Maybe it's a segue into the last subject that is how to deploy a MATLAB-Python application in a Docker container. So essentially we have [INAUDIBLE] new feature since 20b, since the second release of MATLAB Compiler in 2020. This enables you just the same way we were able to generate an executable, you now are able to generate a Docker container image.
And this is a way to deploy either locally or you can upload it to your corporate registry. So if you have a Docker registry, you can work with your IT to just push this [INAUDIBLE] to your corporate registry. And this way, your IT can then be deploy it on the cloud to all sorts of things. So it's a very convenient way to share your standalone application with very modern technologies, virtualization technologies, such as Docker.
So it's just Docker run the name of your standalone application. And it's just going to run and produce potentially written output. Here, let me show you a very short video that covers this. So here we took a very basic function that is mymagic. It's just a magic square.
So what it's going to do, here we're going to call the compiler runtime function with download. It's going to download the runtime. Because essentially, in order to build this container, you need to have a runtime, a MATLAB runtime. That would be what executes, essentially, those functions.
So you're downloading this runtime first. Then what you'll do is you will build a standalone application. You need to give it an argument, treat input as numeric. Because here you have an input that is x and you want to make sure that this input is treated as a numeric input. So that's important because it's something that Docker wouldn't know how to treat if you didn't specifically told him so.
And then you're going to MATLAB, so compiler.package. It's a little below. So we don't see it very well. This function, sorry again, it's essentially building the Docker file and compiling it.
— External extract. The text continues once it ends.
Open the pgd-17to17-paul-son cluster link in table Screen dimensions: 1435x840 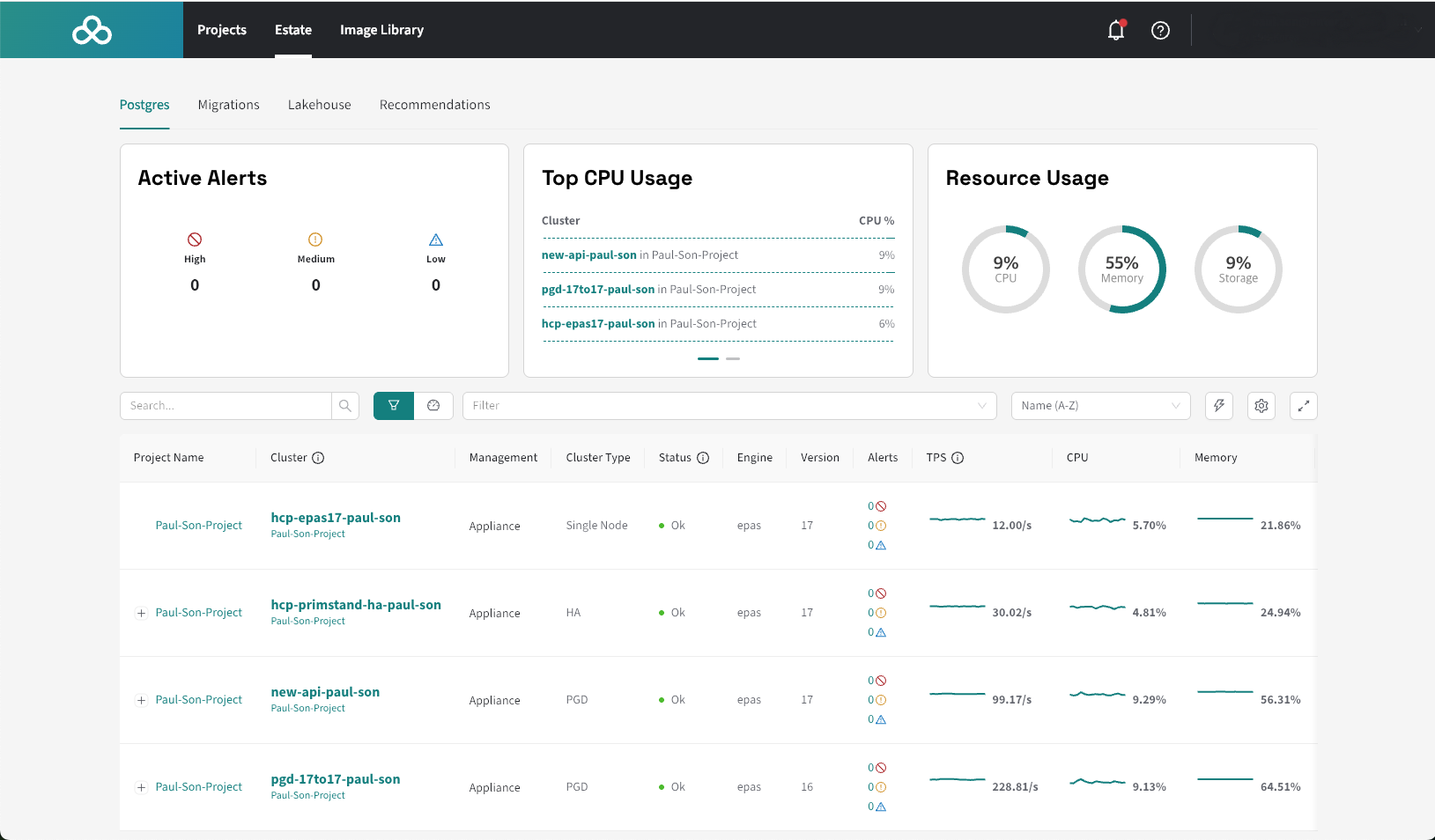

So it's essentially building, just like you would do normally with Doctor. But it's doing it completely transparently for you. And it's building your container. And afterwards, you can just Docker run this command with the name of your application in here.
So we just run the command with a number, five. So this is the size of the magic square that we want to get as output. And this is the result. So here you've got a way to make those kind of computes seamlessly with Docker containers. [INAUDIBLE] I think we've covered a lot of ground today.
That was all very useful information. So thank you very much, Yann, for that. And since we're out of time, I would end it here. For the questions that have been posted on the chat, we'll follow up with you after the webinar. And last but not least, I want to remind you-- well, actually, I want to show you that the webinar that Francesca and I ran a couple of weeks ago is online. And so you can access it and watch it again.
And then if you have additional questions, then you can either contact technical support or let Francesca and I know. And we'll follow up. So thank you again, everyone, for today and for being interactive, [INAUDIBLE] this session directly with your questions. And I wish everyone a very nice day. Thank you.